Selamlar^^
Barut timinin en sessiz adamının kitabı olan Bülbül Kapanı çıktığından dedim onu okurum, Gökçen'den spoiler yerim falan diye serinin üçüncü kitabı okudum. Kitabımı ve karakterimiz yine bildiğiniz gibi.
Buradan sonra ilk iki kitaptan spoiler olacaktır, şimdiden uyarıyorum. :)
İkinci kitabın sonunda aileler gitmiş, ortam bizimkilere kalmıştır. Buradan sonra yansın geceler vs vs derken ortalık karışıyor tabii ki.
Şimdi neden böyle dedim açıklayayım, ben ikinci kitap için bazı yakınlaşmalar için çok şaşırmıştım, sonra çoğu kişi mesaj atmıştı ki üçüncü kitapta daha aşırısı var. O yüzden yansın geceler dedim. :D
Bu seri beni çok güldürüyor ama güldürdüğü kadar da çok üzüyor be. Nedenini okuyanlar anladı. Tabii üzüntünün yanında bu sefer baya sinirlendirdi. Onun sebebi birazdan sizlerle. :D
Sayısız mücadeleyi ve engeli aşıp bir araya gelen Gökçen ve Murathan için artık aşklarını doya doya yaşama vaktidir. Tek istekleri birbirlerine sımsıkı sarılmak ve kaybettikleri zamanı telafi etmektir. Ancak olaylar bekledikleri gibi gelişmez ve birlikte kurmaya çalıştıkları küçük dünya daha var olamadan yerle bir olur. Büyük bir nefret, kayıp ve azılı düşmanlarla dolu karanlık bir girdabın içine çaresizce çekilirler.
Gökçen ve Murathan kendilerini zorlu bir yol ayrımında bulacaklardır.
Aşk mı? Yoksa yaşatmak için yapılan büyük bir fedakârlık mı?

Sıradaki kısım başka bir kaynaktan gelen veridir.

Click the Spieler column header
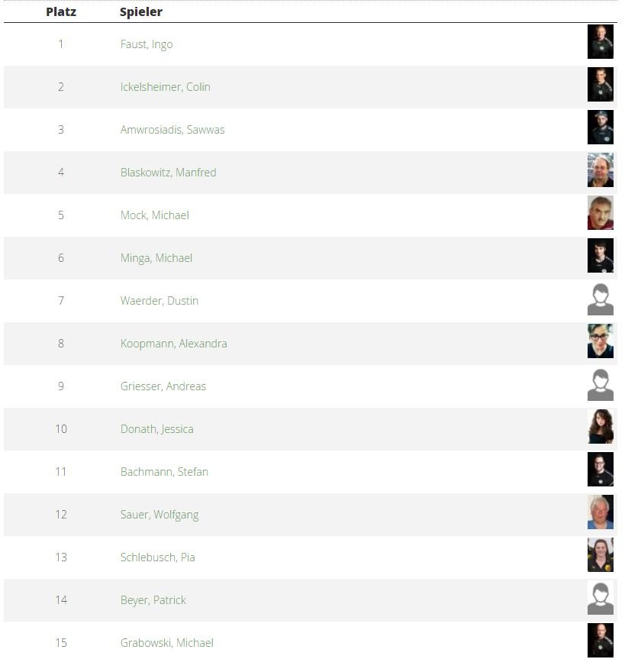The height and width of the screenshot is (672, 625). (x=141, y=12)
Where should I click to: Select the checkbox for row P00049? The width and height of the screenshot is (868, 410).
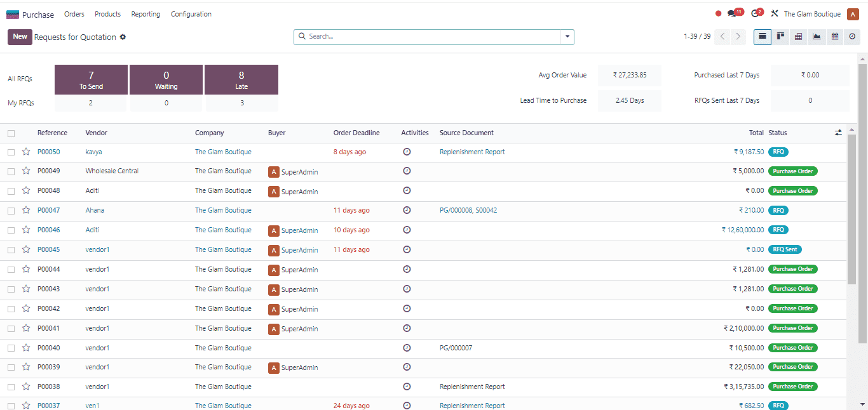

Seçim yapmak ikisi için de kolay olmayacak, hayatın onları sürüklediği dipsiz uçurumlara beraber yürüyeceklerdir.
Gökçen yaşadıklarından sonra zorlu zamanlar geçirir ve bu zamanları da Murathan sayesinden atlatır. Kaçıldığı zaman ona yardım eden Zehra'yı da bir şekilde hayata adapte etmeye çalışır.
Kendisinden saklanan sırlar yüzünden zor durumlar yaşayan Gökçen bu yüzden daha da sıkıntılı zamanlar yaşar bu sefer daha zorlanacaktır çünkü kendisine iyi gelen kişi yanında değildir.
Şimdi böyle yazınca garip oldu ama spoiler vermeden anca bu kadar arkadaşlar.
İlk iki kitapta Gökçen'in bazı hallerine gıcık olmuştum ama çok şükür burada öyle değildi ve çoğu yaşadığı şeyler yüzünden kendisine üzüldüm açıkçası.
Ama şurada bir anlaşalım, Murathan Gökçen'e gelme dedi geldi. O nişana gitme dedi, gitti. O yüzden Murathan'ın kızmasında haklı sebepleri vardı kısacası ama ne yazık ki yaşadıkları için üzülmeme engel değildi. Bu konuyu Murathan'ın kısmında açacağım. :D
Murathan Gökçen'in yaşadıkları yüzünden intikam almak ister ama aradıkları kişi ortadan kaybolur. Yine de Gökçen'i düşünerek söylemez ama büyük hata yaptığını ne yazık ki acı bir şekilde öğrenir. Ayy tamam burada az buçuk bir şeyler yazmış olabilirim. :D Ama ne yapayım üç kitapta aynı karakterleri okuyoruz. :D
Gelelim biraz önce yazdığım şeye, Murathan olanlar yüzünden kendini suçluyor ve saçmalıyor. Az çok tahmin ettiğim şey olacakken tabii işler başka şeye evriliyor ama o süreçte cidden sinir oldum Murathan'a. İlk defa diğer kitapların yanından Murathan'a sinir oldum sdfghjk
Barut timin elemanları olaydı. Barbo'nun yine sıkıntıları var tabii ki, üzüldüm beee. :/
Aybüke başkan ve Süleyman'ın işler iyice karışıyor, bunlara da üzüldüm açıkçası. :/ Ama şok olduğum yerler oldu, Aybüke'nın yaşadıklarını öğreniyoruz. Yine hüzünlü yerler ama ilk kısımda Süleyman'a yardım etmesi çok tatlıydı. :)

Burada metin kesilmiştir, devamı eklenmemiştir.